Rustpotter

An open source wakeword spotter forged in rust.

Overview

The aim of this project is to detect specific keywords in a live audio stream.

Rustpotter allows two detection methods, both based on using the mel frequency cepstral coeﬃcients (mfccs) of the audio, exposed as the two kind of wakewords:

Wakeword References: When using this kind of wakeword rustpotter does the detection by measuring the similarity of live stream audio mfccs with the mfccs of the records used to build the wakeword, using the dynamic time warping algorithm. Creating a functional wakeword reference requires 3 to 8 wav records. Computation increases based on the number of records used to create the wakeword reference. It has less accuracy than a wakeword model trained with enough data.
Wakeword Models: When using these files rustpotter will pass the live stream audio mfccs to a classification neural network and rely on its predictions to do the detections. Training a functional wakeword model requires a training and testing sets of wav records which need to be tagged (contains [label] in its file name, where 'label' is the tag the network should predict for that audio segment) or untagged (equivalent to contain [none] on the filename). The size of the wakeword model is based on the model type you choose, and the audio duration it was trained on (which is defined by the max audio duration found on the training set). When trained with enough data, all models types offer a pretty good experience (very low missing or false detections).

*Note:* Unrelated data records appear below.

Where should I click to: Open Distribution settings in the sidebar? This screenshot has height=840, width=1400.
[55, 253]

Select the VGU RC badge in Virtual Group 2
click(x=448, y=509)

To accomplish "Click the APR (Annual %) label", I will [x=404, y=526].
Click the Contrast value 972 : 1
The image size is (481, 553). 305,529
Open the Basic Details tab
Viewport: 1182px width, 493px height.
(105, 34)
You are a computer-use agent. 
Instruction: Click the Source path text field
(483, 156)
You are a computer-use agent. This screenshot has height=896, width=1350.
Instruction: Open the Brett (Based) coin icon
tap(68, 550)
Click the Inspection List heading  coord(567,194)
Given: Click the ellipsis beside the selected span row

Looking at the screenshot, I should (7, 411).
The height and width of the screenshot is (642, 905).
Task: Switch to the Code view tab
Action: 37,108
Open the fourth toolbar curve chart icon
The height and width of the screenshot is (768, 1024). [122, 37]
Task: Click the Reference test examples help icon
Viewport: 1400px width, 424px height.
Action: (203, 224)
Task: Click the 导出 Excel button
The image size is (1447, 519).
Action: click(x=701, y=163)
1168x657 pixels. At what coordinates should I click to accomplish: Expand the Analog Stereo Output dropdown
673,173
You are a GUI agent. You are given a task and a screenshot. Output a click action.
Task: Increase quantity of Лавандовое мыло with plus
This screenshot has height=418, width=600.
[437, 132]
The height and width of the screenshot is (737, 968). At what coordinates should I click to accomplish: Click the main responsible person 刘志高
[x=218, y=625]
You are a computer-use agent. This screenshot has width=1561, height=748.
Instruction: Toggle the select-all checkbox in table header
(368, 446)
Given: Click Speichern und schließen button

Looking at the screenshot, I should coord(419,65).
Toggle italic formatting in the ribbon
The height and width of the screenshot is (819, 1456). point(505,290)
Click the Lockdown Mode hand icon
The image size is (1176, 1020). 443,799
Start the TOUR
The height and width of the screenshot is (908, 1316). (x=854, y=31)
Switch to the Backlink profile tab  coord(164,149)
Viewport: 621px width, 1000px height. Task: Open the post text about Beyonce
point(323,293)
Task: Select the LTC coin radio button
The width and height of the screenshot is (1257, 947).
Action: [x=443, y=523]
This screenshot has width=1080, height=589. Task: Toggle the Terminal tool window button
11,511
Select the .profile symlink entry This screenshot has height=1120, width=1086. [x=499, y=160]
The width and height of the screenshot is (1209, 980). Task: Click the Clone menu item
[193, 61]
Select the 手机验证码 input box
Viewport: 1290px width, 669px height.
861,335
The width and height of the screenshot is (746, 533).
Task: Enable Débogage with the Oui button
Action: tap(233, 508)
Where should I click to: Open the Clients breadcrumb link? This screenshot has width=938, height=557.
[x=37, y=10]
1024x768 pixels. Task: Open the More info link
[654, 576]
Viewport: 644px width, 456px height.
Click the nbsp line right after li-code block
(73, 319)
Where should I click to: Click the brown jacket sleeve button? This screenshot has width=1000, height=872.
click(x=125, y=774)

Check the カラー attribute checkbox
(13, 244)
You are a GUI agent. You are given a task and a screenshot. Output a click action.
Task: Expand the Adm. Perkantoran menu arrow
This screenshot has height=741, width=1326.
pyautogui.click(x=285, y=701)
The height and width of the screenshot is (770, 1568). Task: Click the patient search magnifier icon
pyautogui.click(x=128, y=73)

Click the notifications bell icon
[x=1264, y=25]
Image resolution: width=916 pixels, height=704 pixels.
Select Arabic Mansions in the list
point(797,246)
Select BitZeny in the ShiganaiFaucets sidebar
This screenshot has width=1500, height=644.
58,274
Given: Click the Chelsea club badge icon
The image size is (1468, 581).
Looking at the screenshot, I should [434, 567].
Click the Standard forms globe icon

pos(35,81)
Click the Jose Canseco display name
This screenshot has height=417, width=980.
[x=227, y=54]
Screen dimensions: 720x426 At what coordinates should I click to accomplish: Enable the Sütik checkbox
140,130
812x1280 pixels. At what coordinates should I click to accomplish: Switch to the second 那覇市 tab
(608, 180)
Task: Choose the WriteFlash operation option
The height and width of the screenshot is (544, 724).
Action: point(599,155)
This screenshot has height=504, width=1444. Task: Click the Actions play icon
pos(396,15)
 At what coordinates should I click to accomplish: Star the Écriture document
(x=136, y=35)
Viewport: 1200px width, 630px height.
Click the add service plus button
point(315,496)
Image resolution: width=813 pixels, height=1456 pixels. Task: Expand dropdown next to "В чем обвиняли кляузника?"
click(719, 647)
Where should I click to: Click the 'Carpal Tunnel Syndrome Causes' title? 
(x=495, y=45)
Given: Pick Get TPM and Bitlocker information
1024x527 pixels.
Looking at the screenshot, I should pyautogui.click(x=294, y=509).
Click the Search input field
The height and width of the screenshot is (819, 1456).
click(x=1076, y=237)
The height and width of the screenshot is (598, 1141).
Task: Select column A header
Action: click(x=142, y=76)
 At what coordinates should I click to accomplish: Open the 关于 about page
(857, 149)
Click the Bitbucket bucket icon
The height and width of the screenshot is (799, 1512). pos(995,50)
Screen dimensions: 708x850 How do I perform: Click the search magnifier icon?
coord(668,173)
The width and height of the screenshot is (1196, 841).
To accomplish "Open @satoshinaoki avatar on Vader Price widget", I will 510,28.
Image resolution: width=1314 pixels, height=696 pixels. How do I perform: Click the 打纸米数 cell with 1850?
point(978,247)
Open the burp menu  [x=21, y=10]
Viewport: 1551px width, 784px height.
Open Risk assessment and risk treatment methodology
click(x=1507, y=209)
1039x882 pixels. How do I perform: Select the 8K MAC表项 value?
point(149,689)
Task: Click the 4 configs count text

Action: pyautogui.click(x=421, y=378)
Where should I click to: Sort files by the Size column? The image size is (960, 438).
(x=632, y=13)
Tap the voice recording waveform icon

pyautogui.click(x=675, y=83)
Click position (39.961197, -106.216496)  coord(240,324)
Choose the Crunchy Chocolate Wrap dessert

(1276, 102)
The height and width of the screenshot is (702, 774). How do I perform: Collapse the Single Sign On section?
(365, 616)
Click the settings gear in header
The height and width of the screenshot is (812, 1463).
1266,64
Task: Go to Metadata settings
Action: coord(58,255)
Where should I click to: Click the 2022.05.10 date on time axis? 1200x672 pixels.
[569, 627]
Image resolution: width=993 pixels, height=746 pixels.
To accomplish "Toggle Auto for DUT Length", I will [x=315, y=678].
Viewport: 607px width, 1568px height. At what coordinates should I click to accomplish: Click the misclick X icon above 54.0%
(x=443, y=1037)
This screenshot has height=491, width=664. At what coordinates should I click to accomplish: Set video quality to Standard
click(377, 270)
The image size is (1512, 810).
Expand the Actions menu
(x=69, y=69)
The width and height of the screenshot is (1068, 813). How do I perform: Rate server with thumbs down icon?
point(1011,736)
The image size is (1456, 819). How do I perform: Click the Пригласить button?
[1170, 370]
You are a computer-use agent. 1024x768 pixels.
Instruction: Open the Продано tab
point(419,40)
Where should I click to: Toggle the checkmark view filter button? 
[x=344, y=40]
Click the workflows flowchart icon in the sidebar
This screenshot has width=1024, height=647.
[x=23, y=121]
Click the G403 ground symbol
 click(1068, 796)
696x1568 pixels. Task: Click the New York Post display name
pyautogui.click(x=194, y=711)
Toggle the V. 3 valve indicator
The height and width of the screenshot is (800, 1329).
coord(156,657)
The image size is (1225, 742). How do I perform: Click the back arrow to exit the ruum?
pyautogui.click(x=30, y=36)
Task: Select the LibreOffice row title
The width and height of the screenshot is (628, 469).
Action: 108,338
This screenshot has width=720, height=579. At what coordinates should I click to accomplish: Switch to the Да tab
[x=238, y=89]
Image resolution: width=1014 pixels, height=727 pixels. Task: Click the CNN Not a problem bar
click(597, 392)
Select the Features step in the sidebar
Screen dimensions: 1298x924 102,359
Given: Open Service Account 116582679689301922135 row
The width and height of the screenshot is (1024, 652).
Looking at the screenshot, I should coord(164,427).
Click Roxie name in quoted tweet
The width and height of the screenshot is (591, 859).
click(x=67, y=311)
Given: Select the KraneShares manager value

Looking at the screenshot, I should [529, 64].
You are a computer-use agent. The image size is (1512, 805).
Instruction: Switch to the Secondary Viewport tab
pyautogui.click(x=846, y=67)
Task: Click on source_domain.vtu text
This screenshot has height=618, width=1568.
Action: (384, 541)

Rustpotter supports wav audio in any sample rate, will use only the first channel data, but only support the following sample encodings:

Signed int samples of 8, 16 or 32 bits.
Float samples of 32 bits.

Detection Mechanism Overview

When you feed Rustpotter with a stream, it keeps a window of mfccs vectors (can be seen as a matrix of mfccs) that grows until the length needed by the loaded wakewords.

The input length requested by Rustpotter varies depending on the configured format but is constant and equivalent to 30ms of audio. Internally, it generates a vector of mfccs for each 10ms of audio. So the audio window is updated 3 times each time you call the process method.

From the moment the window has the correct size, Rustpotter starts scoring the window on each update in order to find a successful detection (score is over the defined threshold).

A detection is considered a partial detection (not emitted) until n more updated are processed (half of the length of the feature window). If in this time a detection with a higher score is found, it replaces the current partial detection, and this countdown is reset.

The Score

The score is a numeric value in range 0 - 1 that represents the accuracy of the detection.

When using a wakeword model the score represents the inverse similarity between the predicted label and the prediction for the none label.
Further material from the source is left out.